● Assignment
For the data that follows, state how many lines hold the string "click", giving the number by itself.

● Given records
+++
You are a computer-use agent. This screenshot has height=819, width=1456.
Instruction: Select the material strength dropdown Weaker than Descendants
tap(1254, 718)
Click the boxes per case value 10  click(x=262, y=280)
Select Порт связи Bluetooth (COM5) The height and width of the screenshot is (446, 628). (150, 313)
+++
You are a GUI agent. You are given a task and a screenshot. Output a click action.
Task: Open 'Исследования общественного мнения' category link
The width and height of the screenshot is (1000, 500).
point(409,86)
+++
● Expected answer
2